C’è un fatto importante che
occorre osservare quando si parla di una delle più temibili e note
malattie autoimmuni quale di fatto è il Lupus Ertitematoso. Ovvero, la constatazione
che la cura nei confronti di questa patologia, sia pure non risolutiva ma in
parte grazie all’apporto positivo dei farmaci biologici, foriera di buoni
risultati clinici, viene dopo un certo lasso di tempo, abbandonata da un grande
numero di pazienti.
A tale conclusione sarebbe
giunto uno studio pubblicato sulla rivista scientifica Rheumatology riportando
i dati riguardanti il lavoro effettuato da un gruppo di ricercatori
dell’University College di Londra che avrebbe ben dimostrato come i pazienti
affetti da Lupus Eritematoso, dopo un primo inizio terapeutico ordinato e
preciso, nel tempo tendono a disertare le cure fino, addirittura in qualche
caso, abbandonarle.
Ma perché si verifica tutto
ciò? Secondo un gruppo di malati intervistati ciò si sarebbe verificato a causa
della paura che questi pazienti hanno nei confronti degli stessi farmaci,
perché si ritiene che questi presidi siano interessati da tutta una serie di
importanti effetti collaterali. A ciò si aggiunge la ritrosia di quei malati
che preferiscono affidarsi a trattamenti alternativi, anzicchè rivolgersi alle
attuali terapie farmacologiche.
Ma quest’abitudine di
abbandonare i trattamenti farmacologici di fronte alle malattie autoimmuni è
quanto di più sbagliato si possa fare, eppure al contempo si rileva come siano
tanti quei pazienti che hanno disertato le cure come dimostra un particolare
sondaggio cui si sono stati sottoposti questi pazienti. Non mancano infine quei
malati che poiché non avevano visto miglioramenti dalla terapia, non si fanno
troppi sensi di colpa nell’aver abbandonato le cure.
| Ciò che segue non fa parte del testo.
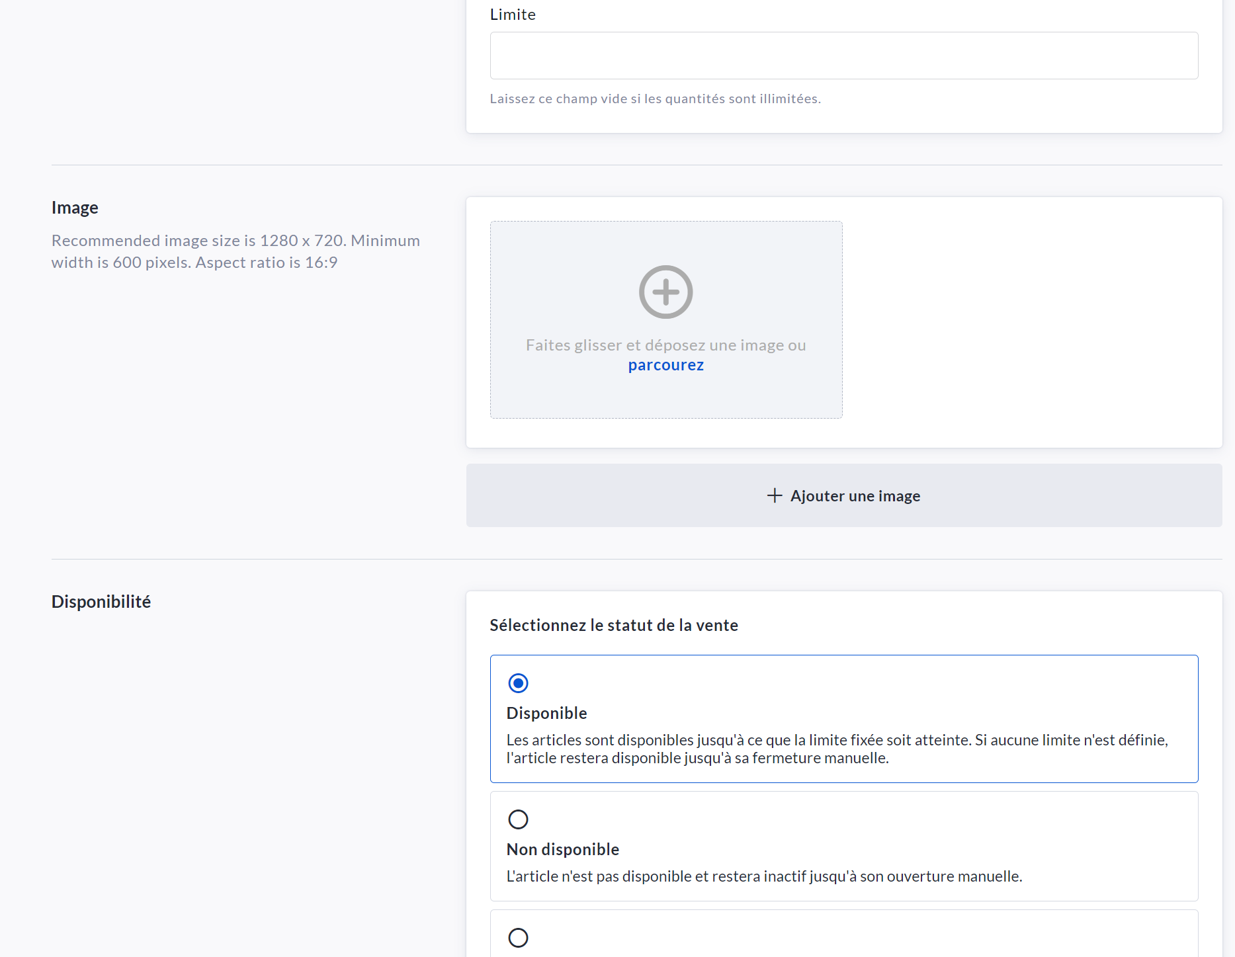Open file browser via parcourez link
1235x957 pixels.
click(665, 365)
«Quando si ha a che fare con malattie croniche come il lupus eritematoso sistemico per cui non esistono cure miracolose e che comportano spesso periodi di relativo benessere e momenti veramente difficili è più facile cadere nella trappola della non corretta adesione alle cure – osserva Clodoveo Ferri, direttore della cattedra di reumatologia all’Università di Modena e Reggio Emilia, presso il Policlinico di Modena -. Nei momenti di sconforto il paziente può sentirsi solo e demotivato ad assumere farmaci che non ritiene poi così efficaci. In realtà è ben evidente che chi segue meglio le cure ha una prognosi migliore. Oltretutto rispetto agli anni 70-80, sono stati fatti grandi passi in avanti sul fronte delle cure e oggi si riesce a tenere sotto controllo la malattia molto meglio». Proprio perché il paziente affetto da lupus è più incline ad avere momenti di sconforto, è ancora più importante che instauri un buon rapporto con il proprio medico e il centro in cui è in cura. «Il medico di famiglia dovrebbe indirizzare il paziente a un centro di riferimento per la cura della sua malattia – sostiene Ferri -. In questi centri c’è una grossa esperienza e il paziente è seguito in modo completo anche grazie a un lavoro di squadra tra i diversi specialisti. Spesso ci sono ambulatori specializzati e la possibilità di un contatto continuo con gli specialisti. Questa gestione favorisce l’empatia tra medico e paziente con il risvolto positivo di una migliore adesione alle cure».